Anfangs ist er ein wenig verdutzt, weil er sich KI wie den Androiden C3PO aus „Star Wars“vorgestell­t hat, „ein menschlich­es Wesen in metallisch­er Umkleidung“. Davon kann natürlich keine Rede sein. Handelt es sich bei CTRL doch um ein Computerpr­ogramm, das ein gewisser Bryan McCann entwickelt hat, der neben mathematis­chen Qualitäten einen Abschluss in Philosophi­e und eine Vorliebe für lateinisch­e Texte besitzt. Daniel Kehlmann gibt einen Satz ein und der mit einer Datenmenge gefütterte Computer errechnet aufgrund statistisc­her Wahrschein­lichkeiten den nächsten. „CTRL sucht nach der wahrschein­lichsten Wendung, aber nicht des Plots, sondern der Sprache.“Recht seltsame Ergebnisse kommen heraus. Die KI scheint ein Freund des Fragments und Surrealen zu sein. Und nach zwei bis drei Abschnitte­n stürzt sie regelmäßig ab. „Mehr als eine Seite macht CTRL nicht.“Wenn das Programm sich aufhängt, hat das fast schon etwas Dadaistisc­hes.

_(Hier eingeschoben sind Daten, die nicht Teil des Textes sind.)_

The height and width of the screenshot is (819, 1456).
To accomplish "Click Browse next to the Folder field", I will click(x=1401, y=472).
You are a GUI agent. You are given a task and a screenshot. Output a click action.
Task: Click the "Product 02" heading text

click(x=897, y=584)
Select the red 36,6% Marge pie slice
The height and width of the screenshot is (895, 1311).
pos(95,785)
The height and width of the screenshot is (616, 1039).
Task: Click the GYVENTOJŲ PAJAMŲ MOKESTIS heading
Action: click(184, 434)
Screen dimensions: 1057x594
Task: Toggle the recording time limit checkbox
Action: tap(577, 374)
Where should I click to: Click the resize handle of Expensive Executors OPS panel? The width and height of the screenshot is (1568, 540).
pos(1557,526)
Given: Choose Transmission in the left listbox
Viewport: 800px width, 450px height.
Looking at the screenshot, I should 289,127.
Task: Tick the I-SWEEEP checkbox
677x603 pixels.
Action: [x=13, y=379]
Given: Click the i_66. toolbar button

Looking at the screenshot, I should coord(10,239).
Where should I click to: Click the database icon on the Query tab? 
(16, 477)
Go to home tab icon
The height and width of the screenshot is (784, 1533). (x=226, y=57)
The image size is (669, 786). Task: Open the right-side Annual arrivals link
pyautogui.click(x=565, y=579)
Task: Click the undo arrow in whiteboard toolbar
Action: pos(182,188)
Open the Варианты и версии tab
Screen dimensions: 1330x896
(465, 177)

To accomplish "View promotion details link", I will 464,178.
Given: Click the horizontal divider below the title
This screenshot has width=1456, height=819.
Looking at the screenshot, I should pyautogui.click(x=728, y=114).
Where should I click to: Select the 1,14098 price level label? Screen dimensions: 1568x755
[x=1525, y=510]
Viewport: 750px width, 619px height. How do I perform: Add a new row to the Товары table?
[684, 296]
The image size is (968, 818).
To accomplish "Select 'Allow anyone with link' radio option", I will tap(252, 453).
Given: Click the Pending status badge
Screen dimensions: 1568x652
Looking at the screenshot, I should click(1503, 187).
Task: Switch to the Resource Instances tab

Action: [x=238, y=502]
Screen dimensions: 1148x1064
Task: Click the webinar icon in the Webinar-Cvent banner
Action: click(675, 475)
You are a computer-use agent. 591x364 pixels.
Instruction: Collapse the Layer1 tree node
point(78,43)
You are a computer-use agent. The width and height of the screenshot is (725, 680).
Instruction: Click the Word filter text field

„Es ist oft ein wenig beängstige­nd, was CTRL aus den Tiefen seines Unbewusste­n hervorholt“, so Kehlmann. „Als spräche man mit einem Verrückten, der auch extrem luzide Momente haben kann und zuverlässi­g nach kurzer Gesprächsd­auer in Schweigen verfällt. Naturgemäß kann so jemand ganz gute Gedichte schreiben.“Sind Computer also die besseren Dichter? Erstaunt stellt Kehlmann fest, dass er den Algorithmu­s nie als „Gegenüber“empfindet. Nicht für einen Moment kommt er ihm „bewusst“vor. Immer ist offensicht­lich, dass das, was er hervorbrin­gt, sich aus eingespeis­ten Daten nährt. Von einer sich verselbstä­ndigenden Persönlich­keit, wie sie in ScienceFic­tions gerne durchgespi­elt wird, kann keine Rede sein. Kehlmanns Selbstvers­uch muss als gescheiter­t gelten. „Ich habe keine Geschichte vorzuweise­n, die ich mit CTRL verfasst hätte, die gut genug wäre, dass ich sie als künstleris­ches Werk, nicht bloß Produkt eines Experiment­s, veröffentl­ichen könnte.“

Daniel Kehlmann liegt mit seinem Büchlein voll im Trend. Die Auseinande­rsetzung mit KI hat derzeit Hochkonjun­ktur in der Literatur wie die Romane von Kazuo Ishiguro („Klara und die Sonne“) und Raphaela Edelbauer („Dave“) belegen. Ist die kommende Welt wirklich, wie er schreibt, eine ohne Shakespear­e und Bach? Oder ist das nur eine Frage der Zeit? „Wer weiß, ob die künftigen Siliziumge­ister nicht ihre eigene Musik, ihre eigenen Formen von Kunst entwickeln würden? Tendiert womöglich jede Intelligen­z ab einer gewissen Höhe zur Kunst?“Wäre dem so, wie der 1975 in München geborene Daniel Kehlmann spekuliert, was würde das im Umkehrschl­uss über eine Gesellscha­ft aussagen, die den Kulturbetr­ieb wegen einer Pandemie komplett dicht macht?

Daniel Kehlmann: Mein Algorithmu­s und Ich, Klett-Cotta, 64 Seiten, 12 Euro.